Primary religious/spiritual affiliation. Early immigrants were Christians, mostly Protestants or Greek Orthodox. Recent immigrants are Moslems and almost exclusively Sunni branch.
Usually religious/spiritual practices. Prayers usually done in silence. Strict Moslems pray five times a day, and may have to wash before every prayer. When person becomes sick, families may want to pray for him/her. May pray in silence or may prefer another room for privacy. Some patients like to have the Koran or the Ingeel (Bible) next to bed or under pillow. Parents may want to pin a blue stone, an evil eye protector, or a hand with five fingers spread onto their children's clothing; These are believed to keep away evil eye.
Causes of physical illness. Physical illness caused by evil eye, bad luck, stress in family, loss of person or objects, germs, winds and drafts, imbalance in hot and dry and cold and moist, and sudden fears. Among children, deprivations considered cause of illness.
Causes of mental illness. Mental illness caused by sudden fears, pretending to be ill to manipulate family, wrath of God, or God's will. Causes individually focused, not family focused. Could also be caused be loss of country, family, and friends. Mental health care sought only in advanced stages of illness and only after all family and community resources are exhausted.
Causes of genetic defects. Wrath of God, God's will, test of endurance. Religious beliefs call for acceptance by social expectations force isolation from distance family and friends. Disclosure an issue; prefer to "hide" genetically defective family members. Genetic counseling may be refused as believed to defy God's will. Tend to care for children with genetic defects at home and shun institutionalized care.

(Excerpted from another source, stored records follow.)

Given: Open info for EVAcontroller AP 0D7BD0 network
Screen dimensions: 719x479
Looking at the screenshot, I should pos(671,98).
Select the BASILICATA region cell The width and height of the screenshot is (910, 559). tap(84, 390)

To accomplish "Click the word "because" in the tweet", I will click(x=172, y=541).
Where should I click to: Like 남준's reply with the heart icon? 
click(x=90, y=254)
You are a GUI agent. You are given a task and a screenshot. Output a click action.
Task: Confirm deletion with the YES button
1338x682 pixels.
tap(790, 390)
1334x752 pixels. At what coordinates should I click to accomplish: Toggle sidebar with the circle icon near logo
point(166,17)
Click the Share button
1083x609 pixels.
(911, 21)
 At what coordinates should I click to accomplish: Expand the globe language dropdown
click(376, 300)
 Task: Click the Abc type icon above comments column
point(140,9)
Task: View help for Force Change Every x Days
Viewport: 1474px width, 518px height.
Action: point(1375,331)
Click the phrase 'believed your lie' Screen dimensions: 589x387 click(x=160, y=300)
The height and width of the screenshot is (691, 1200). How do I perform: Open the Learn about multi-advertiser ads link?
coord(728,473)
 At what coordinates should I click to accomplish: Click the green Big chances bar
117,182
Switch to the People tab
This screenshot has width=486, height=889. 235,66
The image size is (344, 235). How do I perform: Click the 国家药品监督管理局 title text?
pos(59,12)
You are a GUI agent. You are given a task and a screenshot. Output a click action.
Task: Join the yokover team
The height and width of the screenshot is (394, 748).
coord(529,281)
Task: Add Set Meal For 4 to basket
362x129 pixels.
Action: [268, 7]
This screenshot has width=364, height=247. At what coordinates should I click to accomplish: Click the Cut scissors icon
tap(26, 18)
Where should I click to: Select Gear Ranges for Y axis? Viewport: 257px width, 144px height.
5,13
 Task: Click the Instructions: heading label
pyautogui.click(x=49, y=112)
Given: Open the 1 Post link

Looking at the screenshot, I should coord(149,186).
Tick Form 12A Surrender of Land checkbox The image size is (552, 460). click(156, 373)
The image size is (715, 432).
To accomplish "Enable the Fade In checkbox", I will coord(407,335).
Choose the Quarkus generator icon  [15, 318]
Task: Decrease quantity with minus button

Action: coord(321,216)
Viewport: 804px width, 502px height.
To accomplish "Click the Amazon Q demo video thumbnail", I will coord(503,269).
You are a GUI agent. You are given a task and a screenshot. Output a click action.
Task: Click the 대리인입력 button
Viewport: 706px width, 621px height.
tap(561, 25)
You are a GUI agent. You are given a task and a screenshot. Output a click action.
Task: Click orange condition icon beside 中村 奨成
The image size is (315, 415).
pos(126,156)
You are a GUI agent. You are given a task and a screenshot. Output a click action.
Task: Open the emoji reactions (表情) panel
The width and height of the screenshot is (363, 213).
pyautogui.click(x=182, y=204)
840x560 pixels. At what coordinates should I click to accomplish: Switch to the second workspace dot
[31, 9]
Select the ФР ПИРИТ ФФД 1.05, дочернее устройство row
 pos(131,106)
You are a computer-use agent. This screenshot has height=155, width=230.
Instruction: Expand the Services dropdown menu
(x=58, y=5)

Sick role. Physically sick individuals treated well. Mentally ill individuals believed to be able to control their illness; therefore may not be treated well by family. Patients expected to assume passive roles in any decisions related to them or others. Patients expect to be pampered.
Home and folk remedies. Western medicine respected and sought after. Home remedies include amulets, sweating, rituals, religious verse, prayers, and well-balanced diets. Folk remedies include herbal teas, camphor ointment, hot chicken soups, and enemas.